Exact copy, no pictures: output each line below as it stands.
*** Extracted records ***
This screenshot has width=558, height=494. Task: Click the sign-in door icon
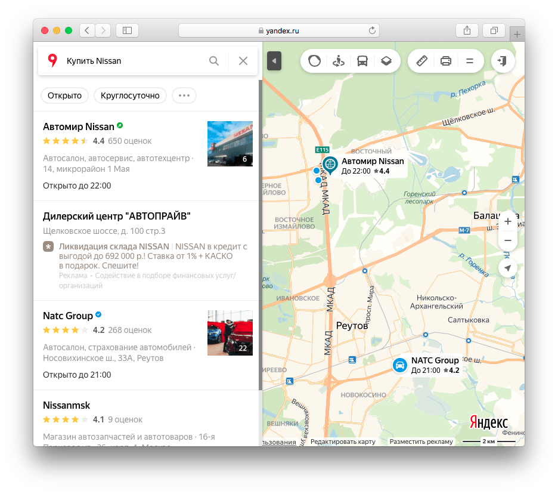coord(503,61)
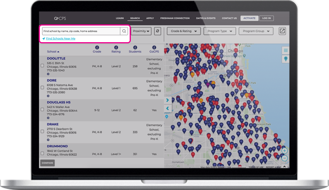The image size is (329, 190).
Task: Open the map list-view menu icon
Action: click(x=286, y=50)
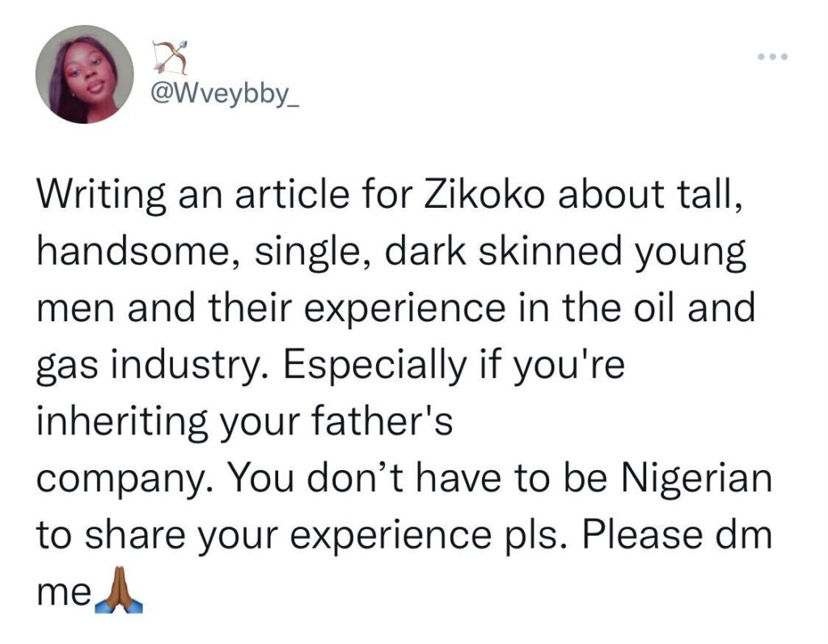
Task: Click the word "Nigerian" in the tweet
Action: tap(696, 480)
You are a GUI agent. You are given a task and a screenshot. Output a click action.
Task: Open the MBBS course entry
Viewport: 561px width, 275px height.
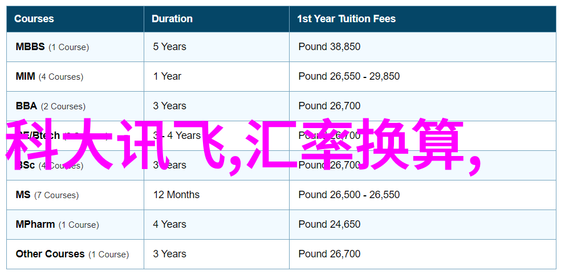(x=30, y=47)
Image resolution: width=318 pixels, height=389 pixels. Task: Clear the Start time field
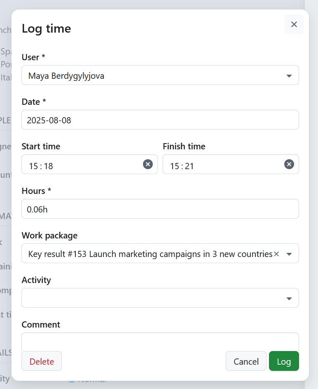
*** End of Extracted records ***
*Answer to this exercise:*
This screenshot has width=558, height=494. Task: Click the sign-in door icon
coord(503,61)
The image size is (329, 190).
Task: Open the map list-view menu icon
Action: click(x=286, y=50)
Task: Click the word "Nigerian" in the tweet
Action: tap(696, 480)
You are a GUI agent. You are given a task and a screenshot. Output a click action.
Task: Open the MBBS course entry
Viewport: 561px width, 275px height.
(x=30, y=47)
Image resolution: width=318 pixels, height=389 pixels. Task: Clear the Start time field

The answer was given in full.